Clouds modulate the distribution of energy and water within the atmosphere and regulate the hydrological cycle. Cloud microphysical parameterizations are critical for the representation of cloud microphysical properties in both cloud-resolving and climate models. In this study, we analyze the capabilities of a cloud-resolving model (CRM) with advanced bulk microphysics schemes to simulate the microphysical properties and evolution of convective clouds and anvil cirrus over the Southern Great Plains (SGP) site in the midlatitudes and Kwajalein Atoll in the tropics. To evaluate the simulated cloud properties, we use observations from the Atmospheric Radiation Measurement (ARM) Climate Research Facility 1997 Summer Intensive Observation Period at the SGP site and the Kwajalein Experiment (KWAJEX) field campaign. The CRM simulations are evaluated using, in particular, precipitation records, radiative fluxes, and radar reflectivity values from the ARM millimeter-wavelength cloud radar (MMCR) and the Kwajalein precipitation radar.
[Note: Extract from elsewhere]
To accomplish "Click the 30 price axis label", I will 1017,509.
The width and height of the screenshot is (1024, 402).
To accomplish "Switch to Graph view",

Preliminary analysis of the ARM SGP case shows that precipitation events during this period are well captured by the model, but the outgoing longwave radiation (OLR) is considerably underestimated and the model generates too much high cloud when compared with the MMCR observations. We find that the excess cloud production is due in part to the microphysical parameterizations but that the periodic lateral boundary conditions of the CRM also play an important role. Compared to the cloud radar reflectivity histograms from the ARM MMCR observations, the simulated cloud radar reflectivity reproduces the shape and the mode of the reflectivity histograms at levels above 11 km. The agreement deteriorates at lower levels, presumably because more complicated microphysical processes are involved. In our study we focus especially on the causes of the overproduction of ice and high-level clouds in the CRM simulations. Improvements of the ice microphysics scheme and resulting impacts on the simulation are presented.